The interview was Pell's first televised appearance since his release last week after more than 400 days in prison. On the evidence of a single accuser, Pell was convicted in December 2018 of sexually assaulting two choirboys at the Melbourne Cathedral in 1996.

On April 7, the Australian High Court unanimously ruled that the evidence presented during the trial would not have allowed the jury to avoid reasonable doubt and ordered Pell's acquittal and release.

On the day of his release, Pell told CNA that "The only basis for long term healing is truth and the only basis for justice is truth, because justice means truth for all."

Pell spoke with Sky News' Andrew Bolt about the decision by local police to bring 28 allegations of sexual abuse against him, only to see 27 of them dropped before reaching court. The remaining allegation resulted in Pell's conviction by a Victoria jury and eventual acquittal by the High Court.

Asked directly if he thought police were "out to get" him, Pell said he did not know.

"I don't know how you explain it, but it is certainly extraordinary," Pell said.

Asked if he thought there was an anti-Catholic bias at work in the decision of police to charge him and by judges at the Victoria Court of Appeal to sustain his conviction, despite the evidence which eventually led to his exoneration, Pell said it was a possibility.

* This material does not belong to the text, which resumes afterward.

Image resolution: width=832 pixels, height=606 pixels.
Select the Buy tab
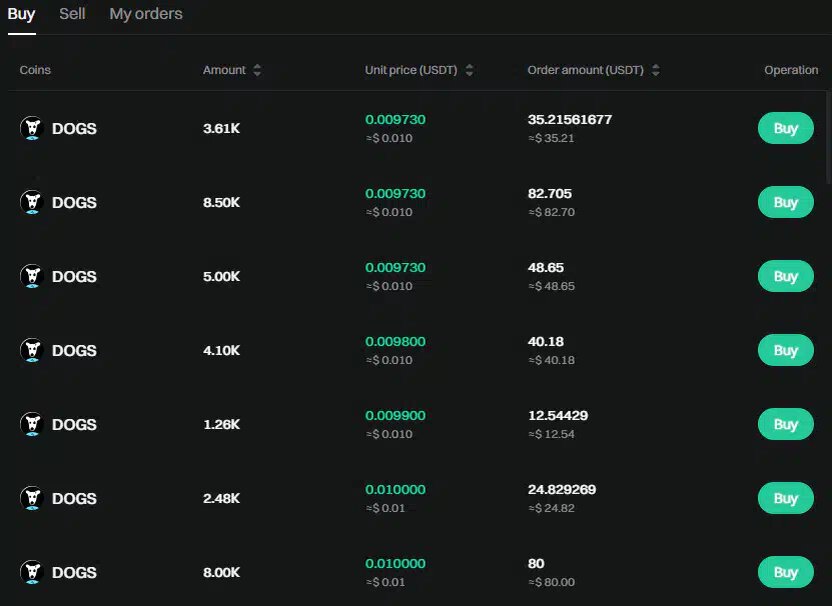[x=21, y=14]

"I've seen too many people [make the leap] from possible to probable to fact. Certainly, people do not like Christians who teach Christianity, especially on life and family and issues like that."

"The culture wars are real," Pell said. "There is a systematic attempt to remove the Judeo-Christian legal foundations [on for example] marriage, life, gender, sex."

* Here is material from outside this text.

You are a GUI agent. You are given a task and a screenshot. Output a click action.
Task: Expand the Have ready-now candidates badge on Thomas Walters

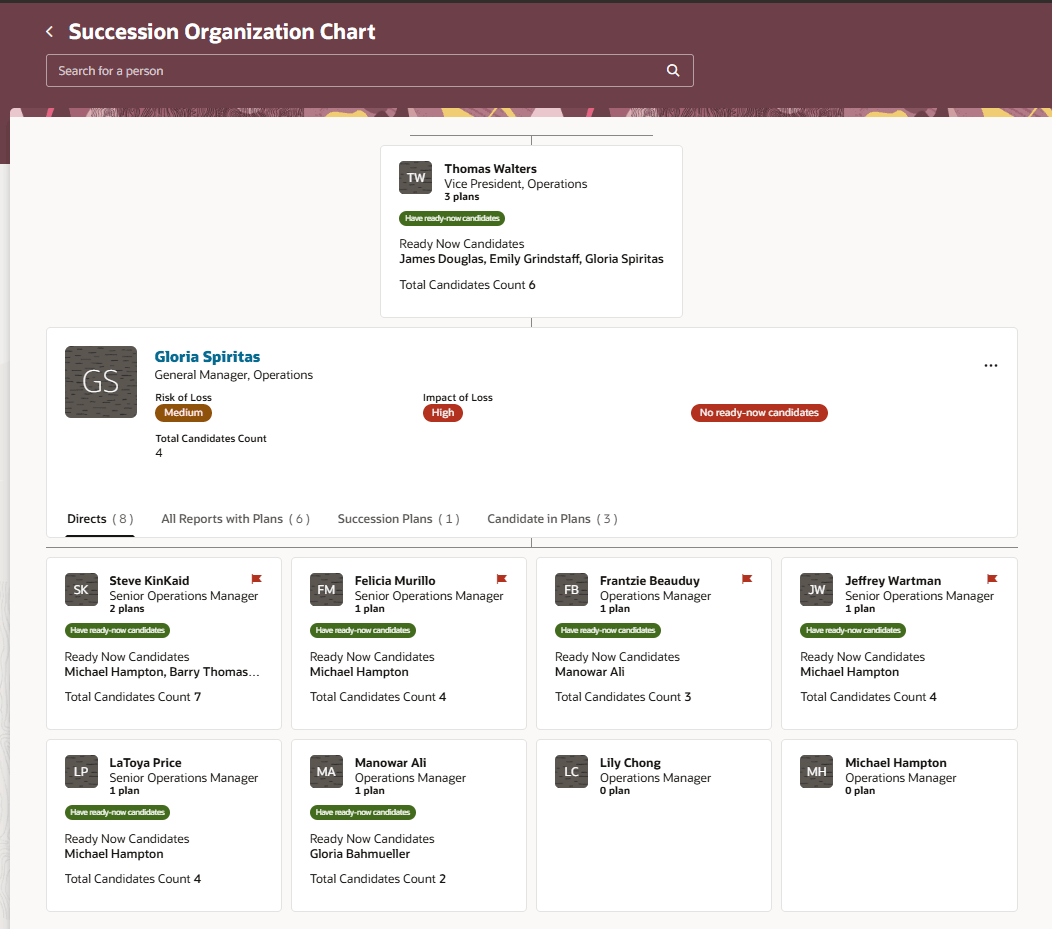tap(451, 218)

"Unfortunately, there's less rational discussion and more playing the man, more abuse and intimidation, and that's not good for a democracy."

During the interview, the cardinal was also asked if he believed that there was any connection between his work to reform the Vatican finances during his time as Prefect for the Economy and the emergence of charges against him in Victoria.

"Most of the senior people in Rome who are in any way sympathetic to financial reform believe that they are [connected]. But I have seen too much from people, as I said, going to possibility to probability to fact – I don't have any evidence of that."

"But one of my fears was that what we had done [to reform the Vatican finances] would remain hidden for ten years or so, and they'd would be revealed and the baddies would say 'Well, Pell and Casey [Pell's chief advisor] were in charge then, they turned a blind eye and did nothing to it.'"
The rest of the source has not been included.